Every effort I made to find answers to these mysteries left me stranded with only my intuitions and suspicions. However, the evidence that I did have was sufficient to support my father's version of his childhood, and I wanted public vindication for him.

Somewhat naively I encouraged my father to return to the Holocaust center in Melbourne armed with the new details garnered from our visit to Belarus and Latvia. I believed that the experience would be a positive one for him. He might now be able to present himself to his interviewers as legitimately Jewish, whatever that meant in this context, and be embraced by them.

It was not to be. Inexplicably, the male interviewer had become determinedly set against my father. In a public interview he stated that my father was not Jewish, that he did not have a Jewish heart, and that he had never lost his sense of loyalty to the Latvians above all else. Most disturbing of all, he cast doubt on the veracity of my father's story, despite the plethora of evidence we now had. We decided to leave him to his insinuations.

The official rejection of my father's application for assistance from the Claims Conference in New York, 1999, later rescinded after much struggle.

In one final push for recognition, I turned to the Claims Conference in New York, the organization primarily responsible for evaluating claims of Holocaust suffering and awarding appropriate “compensation.”

It, too, declined to recognize my father's experiences in the Holocaust. “How has your father suffered?” one of its representatives demanded of me. “Your father was not even in a concentration camp,” she argued indignantly.

Then came its final, embittering decision that my father had volunteered for the SS.

Official verification from the Gilf Society.

After many months of argument and verification of my father's story by the Gilf Society in Minsk, the conference was eventually forced to overturn its verdict.

In the midst of this struggle my father remained stoic. But as the months passed, I learned from my mother that his insomnia had returned, fueled by nightmares from which he awoke disoriented and in a cold sweat. He had none of his usual appetite for food and had lost weight. It seemed that the past as well as his more recent experiences had worn him down; he could no longer be placated by the space and the sunshine, the bright optimism of the “lucky country.”

My mother's health also continued to worry us. Finally, a diagnosis was reached: she was suffering from a rare form of cancer that doctors deemed unresponsive to the usual forms of treatment. Her condition fluctuated; for days and weeks on end she would be fine, and a stranger would never guess how unwell she actually was.

Then one day in September 2003 I received a call from my father. My mother's health had suddenly deteriorated and she had been admitted to the hospital.
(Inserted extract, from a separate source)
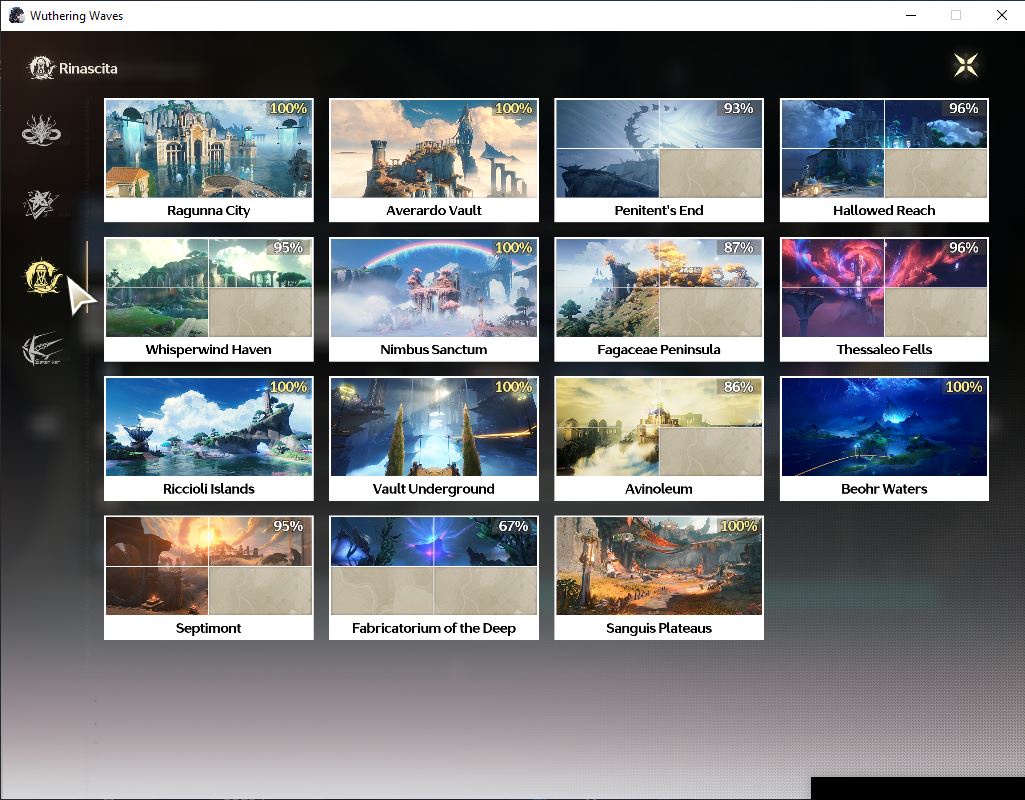View the Thessaleo Fells area
This screenshot has width=1025, height=800.
(x=884, y=299)

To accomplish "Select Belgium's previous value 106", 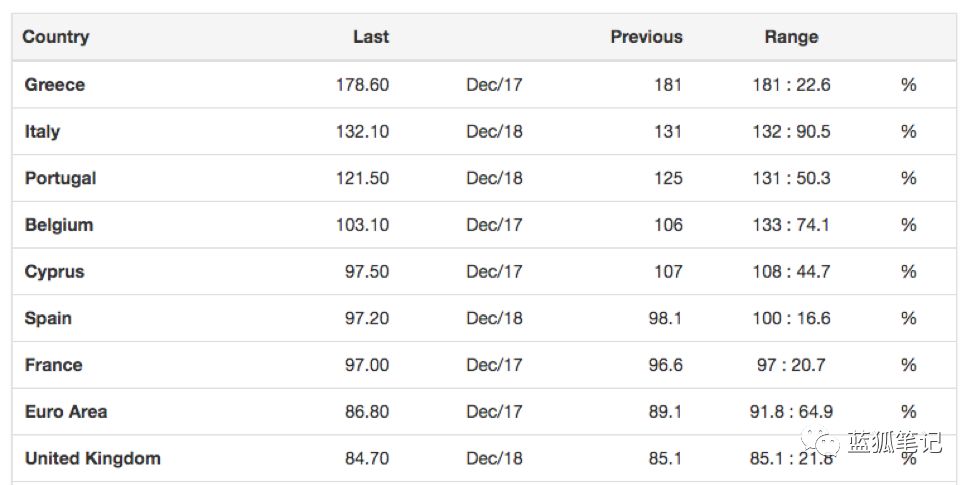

He couldn't bring himself to tell me that the prognosis was extremely poor. My mother's sister called me the following morning to tell me to come home as soon as I could.
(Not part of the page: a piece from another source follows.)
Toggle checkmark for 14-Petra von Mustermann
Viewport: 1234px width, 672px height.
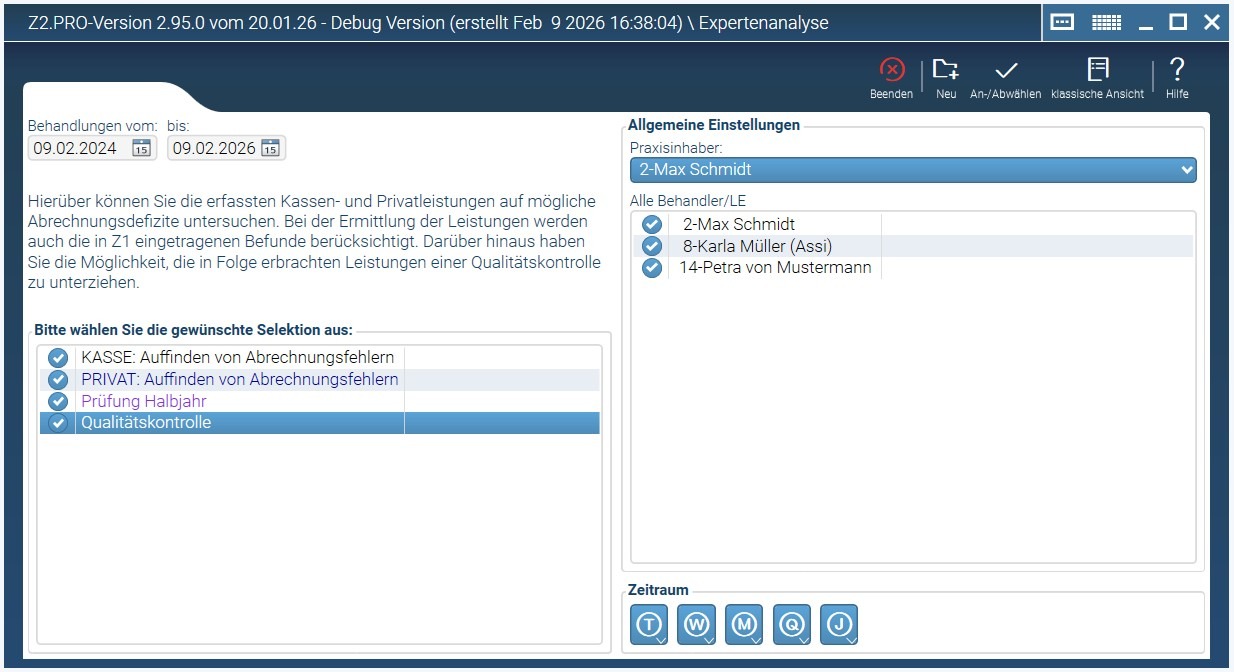tap(652, 268)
That evening I caught a plane to Melbourne.

A month later my mother died.

A darkness, not threatening, but sad and bewildering, settled over our home. My father had lost his dearest friend and partner.

One evening, sitting in the blanketing gloom of the unlit kitchen, my father and I both succumbed to a lingering sense of guilt that had until then been too painful to broach: we wondered whether in some way his story had contributed to her death.

“Your mother was a practical woman,” my father said, “and people mistook this for toughness. She wasn't. Your mother was too soft, too kind. She was exhausted by my story. It was too much for her.”

During the weeks that followed, he gradually lost interest in the unanswered questions about his past, telling me that the search didn't seem worth it anymore.

“The pieces we have,” he said, “we'll make do with them.”

Two months later I decided to return to Oxford: we'd rattled around under the same roof for long enough, usually avoiding each other's company. I had an inexpressible anger and grief toward the world that had taken my mother and sensed I was not a person my father wanted to, or should, be around.